Since the arrival of Chat GPT, I’ve felt that progress in AI has been largely incremental. Of course, even Chat GPT was/is mostly just a scaled up Transformer model, which was introduced by Vaswani et al in 2017.

The belief that AI is advancing relatively slowly is a radical and unpopular opinion these days, and it’s been frustrating defending that view while most of the Internet talks excitedly about the latest AI Large-Language Models (LLMs).

But in my opinion the new Hierarchical Reasoning Model by Wang et al is a genuine leap forward. Their model is the first one which seems to have the ability to think. In addition — or perhaps because of this capability — the model is also extremely efficient in terms of required training samples, trainable parameter count and computational resources such as memory, because they use relatively local gradient propagation without Back-Propagation-Through-Time (BPTT), or equivalent.
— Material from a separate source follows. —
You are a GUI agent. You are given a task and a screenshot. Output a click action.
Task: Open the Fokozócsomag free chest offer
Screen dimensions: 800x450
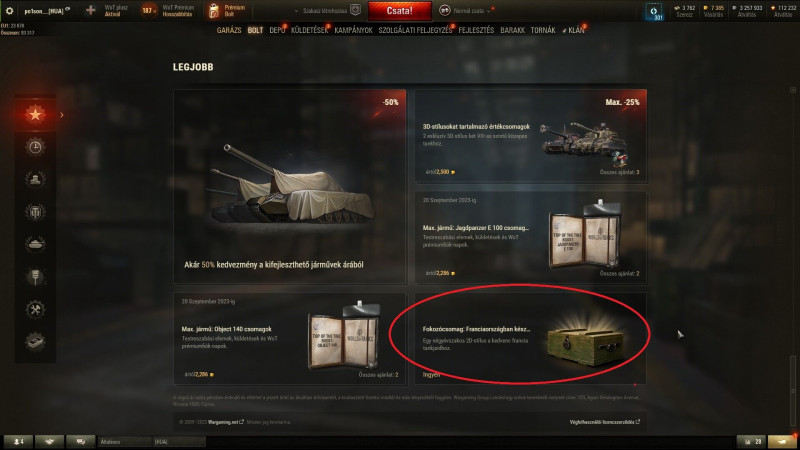pos(530,338)
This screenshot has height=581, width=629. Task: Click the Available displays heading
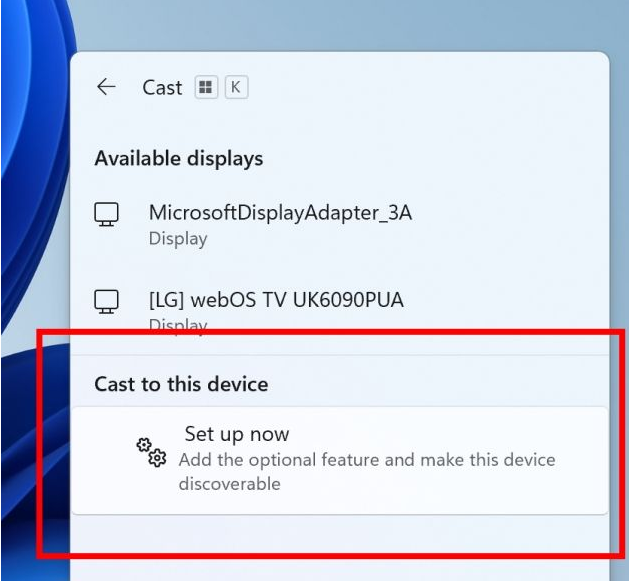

Researchers have been trying for a while now to build models with increased reasoning capabilities. Some improvement has been achieved through Chain-of-Thought (CoT) prompting and related techniques to induce LLMs to systematically analyze a problem while generating their response. Researchers have also tried adding “thinking tokens” to induce more deliberative output. They have also designed “Agentic AI architectures”, which aim to allow AIs to tackle a broad range of user problems more independently. However, Agentic architectures almost always involve human engineers inventing a way to break down and frame broad problems into specific sub-problems which will the AI will find more manageable, helping it remain task-focused. Who is doing the thinking here?